I've worked on systems in the past that used this technique but:
- Bring in two processes and this falls apart
- No Time to Live (TTL)
- No cache eviction, memory will grow until it crashes the process
This sort of caching meant the system needed daily restarts due to each worker process starting to eat up more and more RAM. At the time I didn't realise this was the problem as to why daily restarts were required. These were automated so the team just sort of forgot about the problem after a while. This never felt right.
"Improper use of caching is the major cause of memory leaks, which turn into horrors like daily server restarts" - @mtnygard in Release It!.
Scale this system up, and daily becomes twice daily and so on. In a global market where software shouldn't be constrained by time zones or "working hours" this is wrong.

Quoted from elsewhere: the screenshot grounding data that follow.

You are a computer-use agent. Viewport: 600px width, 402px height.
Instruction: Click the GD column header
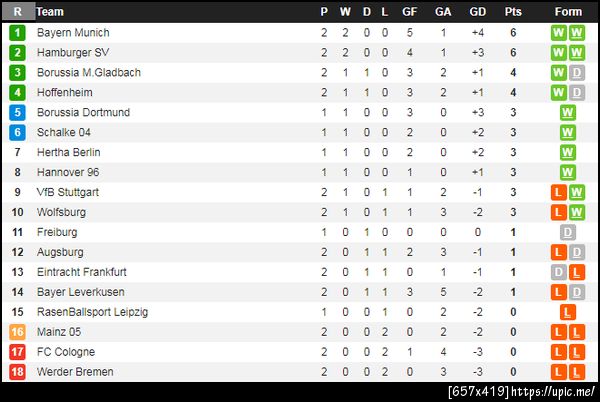click(x=477, y=12)
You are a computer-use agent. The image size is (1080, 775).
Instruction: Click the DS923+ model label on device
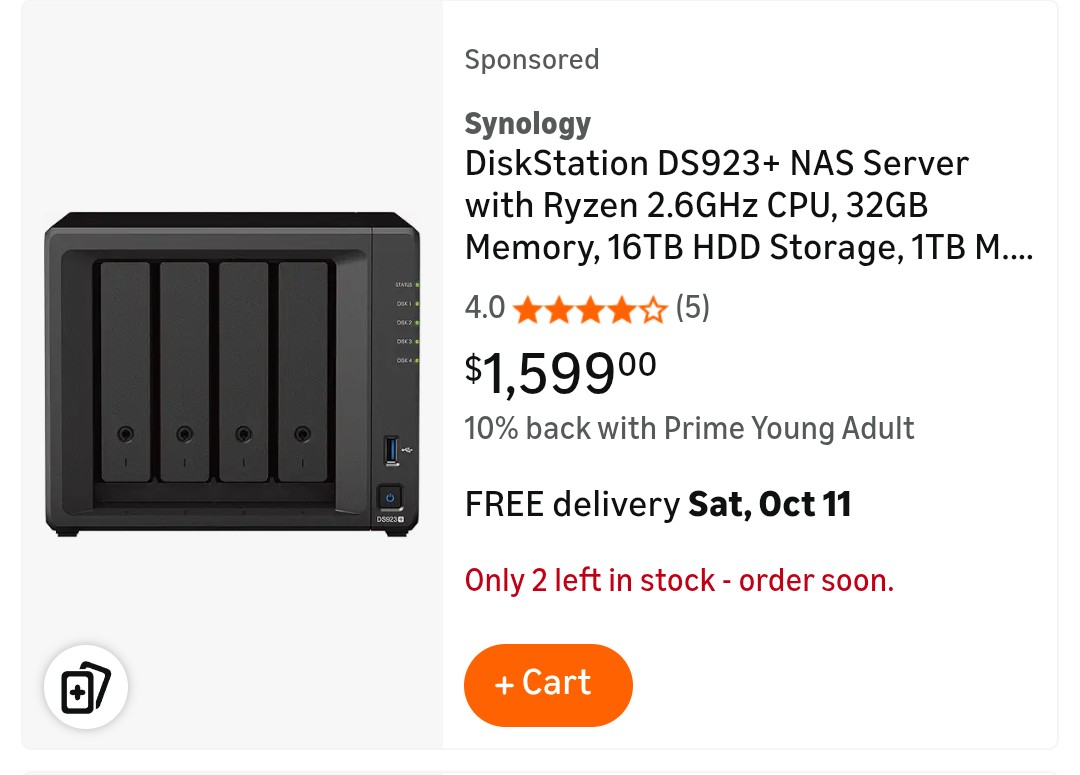(389, 520)
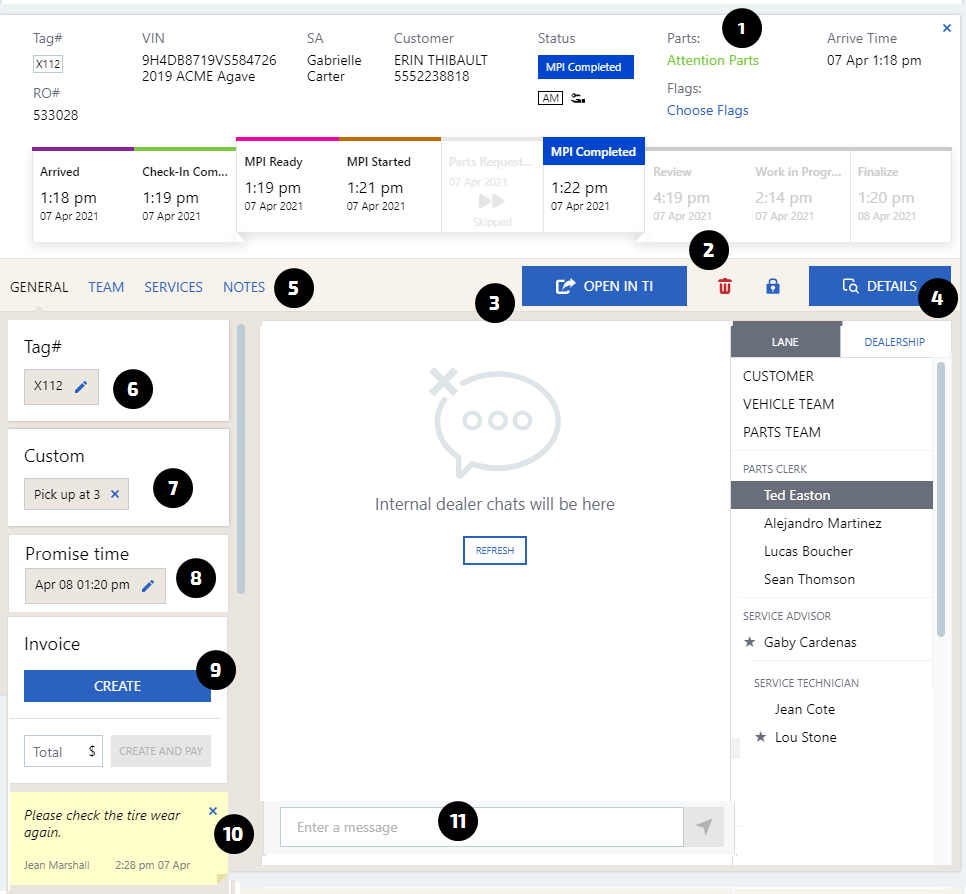Dismiss the yellow tire wear note

tap(213, 811)
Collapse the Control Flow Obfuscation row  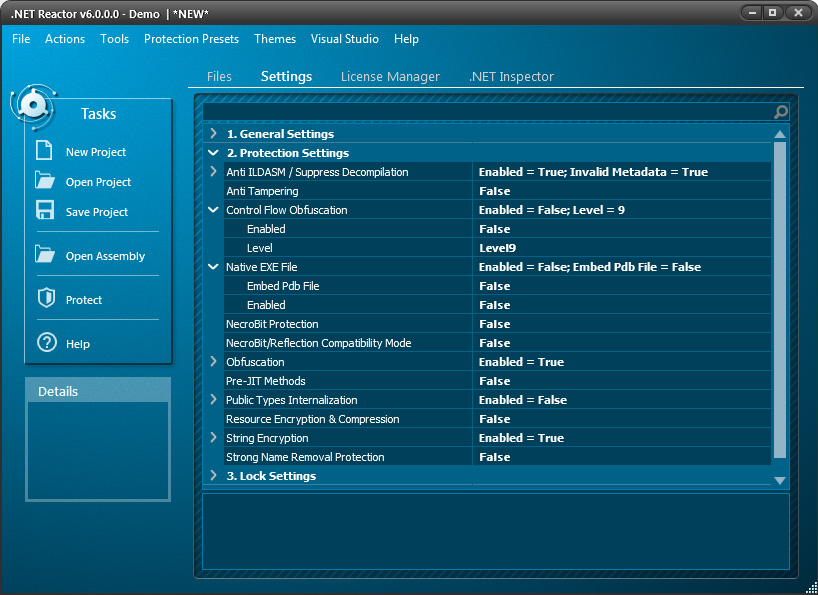click(x=213, y=210)
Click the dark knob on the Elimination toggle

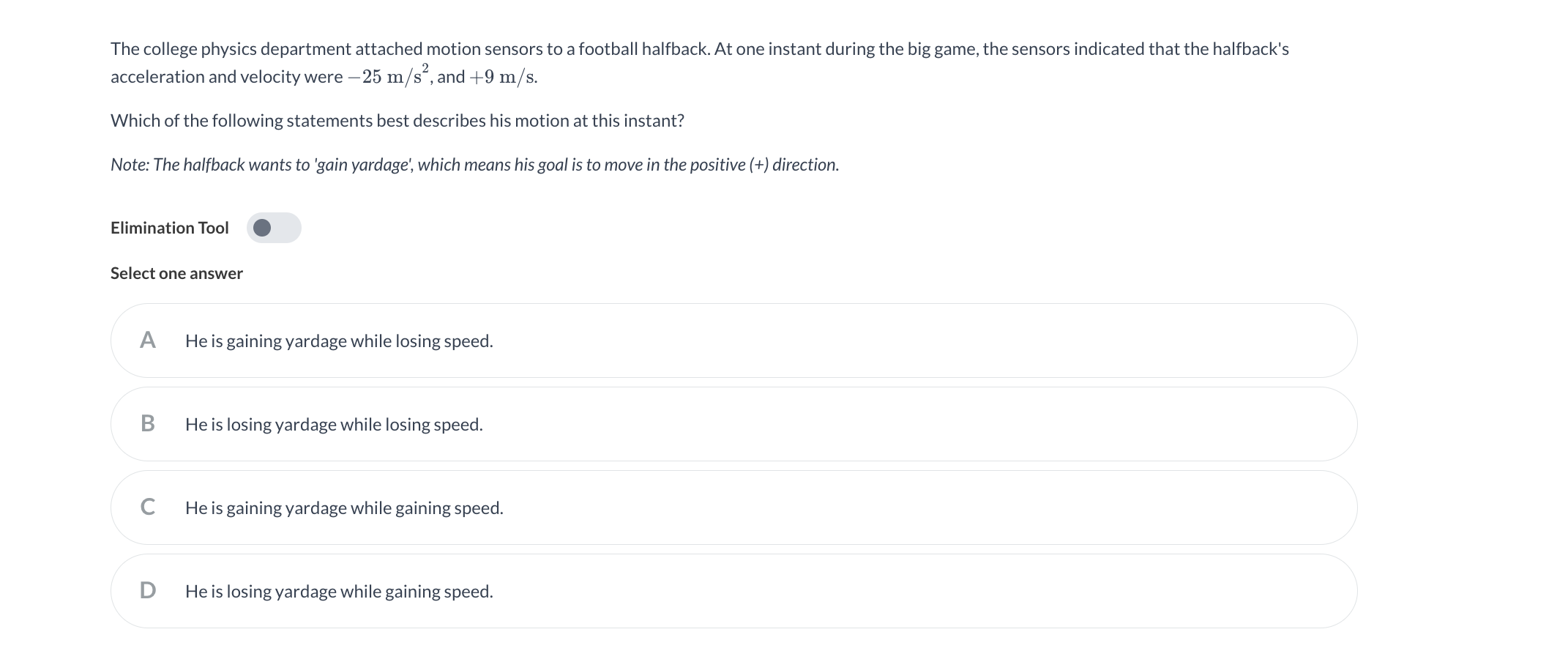(x=262, y=228)
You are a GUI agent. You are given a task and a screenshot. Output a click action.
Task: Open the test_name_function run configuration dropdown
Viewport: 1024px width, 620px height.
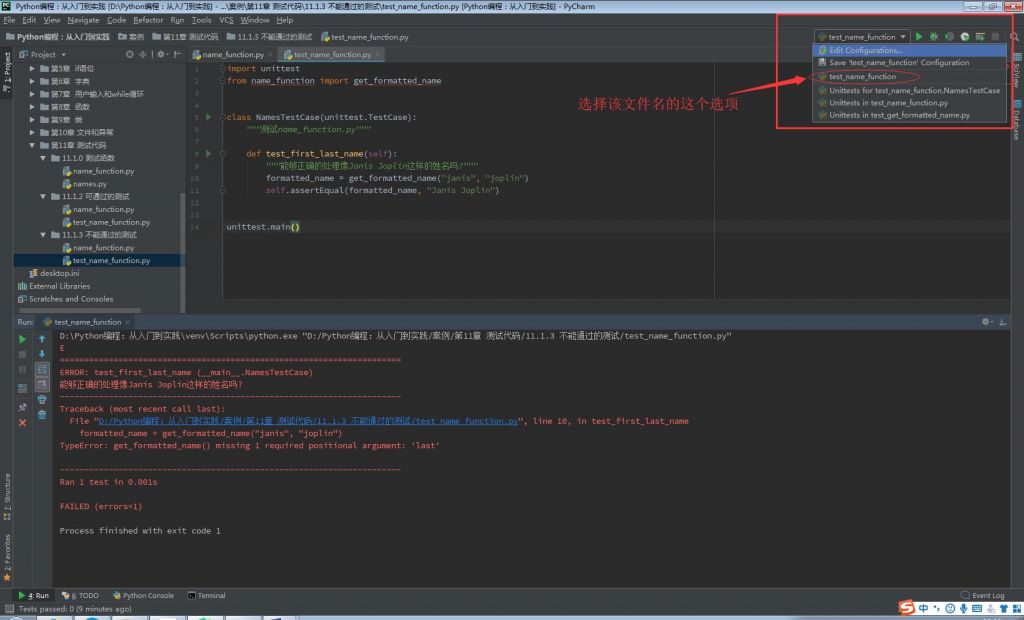[x=861, y=37]
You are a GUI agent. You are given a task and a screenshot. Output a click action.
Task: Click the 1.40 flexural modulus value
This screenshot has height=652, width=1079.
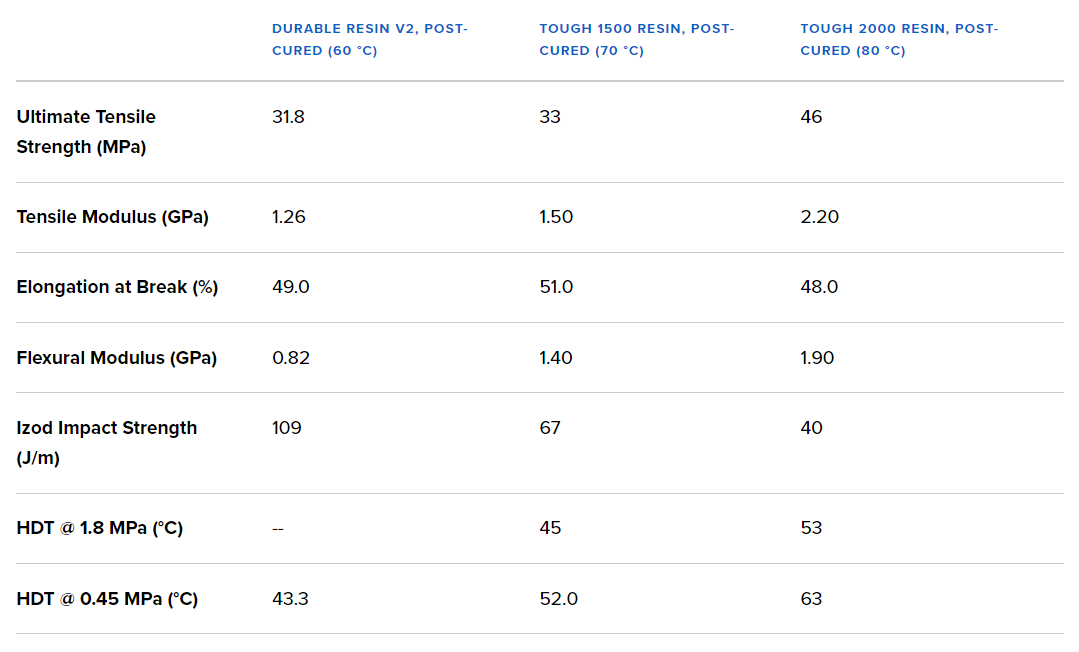coord(556,358)
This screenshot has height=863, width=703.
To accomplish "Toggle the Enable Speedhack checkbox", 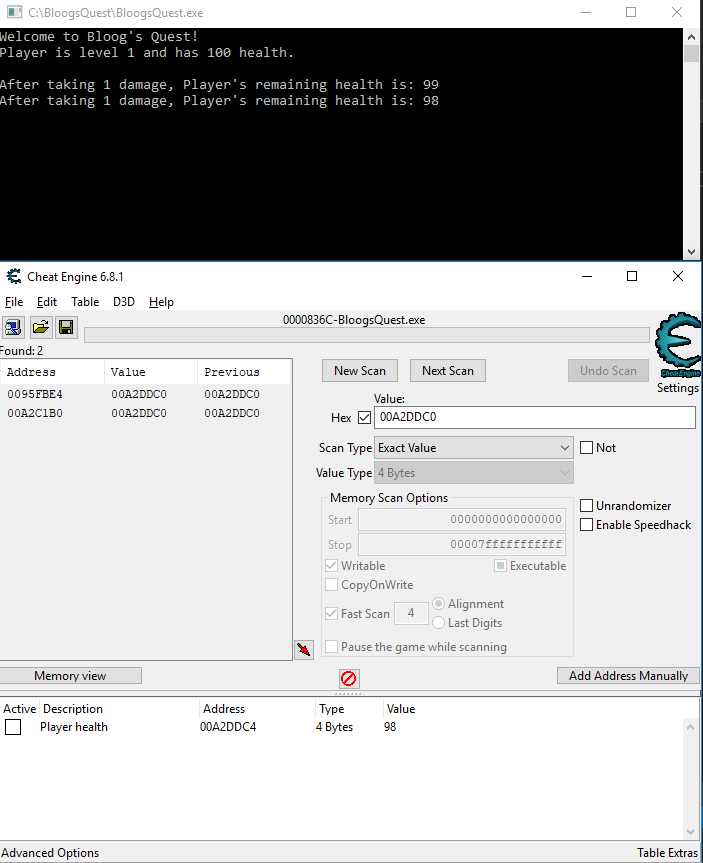I will [x=587, y=525].
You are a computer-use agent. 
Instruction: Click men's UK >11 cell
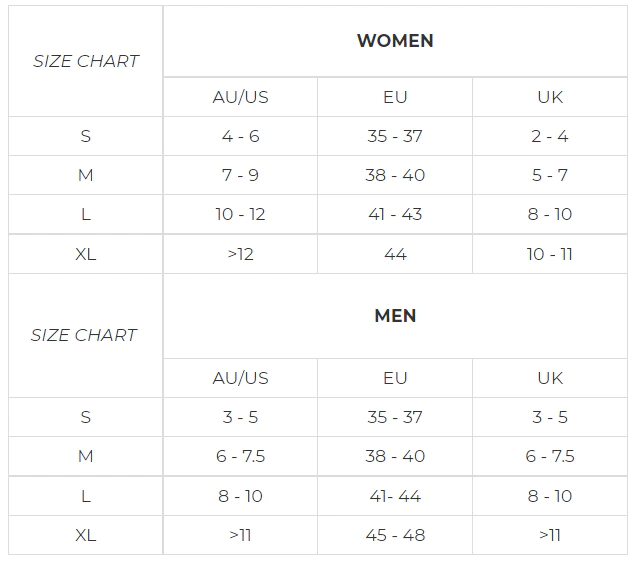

There are numerous easy ways to solve these problems depending on the application in question.
Don't Roll your Own, Try a Third Party
Easy. Just use an off the shelf solution that solves the problems above plus includes a whole host of additional features.
Use your Standard Library
For example .NET includes caching functionality within the System.Runtime.Caching namespace. While there are limitations to this, it will work for some scenarios and solves some of the problems above.
I've overlooked soft references in the past but for caching they can be incredibly useful. Use soft references for anything that isn't important or that can be recalculated. An example would be content displayed within an MVC view using the web servers session. Here if each item stored is a weak reference we introduce some benefits.
- Stops your web server running of of memory - references will be reclaimed if memory starts to become a bottleneck.
- Greater scalability with the same amount of memory - great for a sudden spike in traffic.
A web server's session being full of references that won't expire for a set period is a common cause of downtime. If soft references are used all we need to do is perform a simple conditional check prior to retrieval from the session. Different languages have similar features, e.g. Weak References in .NET.
Caching isn't always the best solution, in some cases pre-computation can be much easier and offer better performance. In other words at least some users will experience a slow response until the cache is warm, other techniques can be used to avoid this completely. I will expand on pre-computation in a future post.
More information can be found in the excellent book Release It!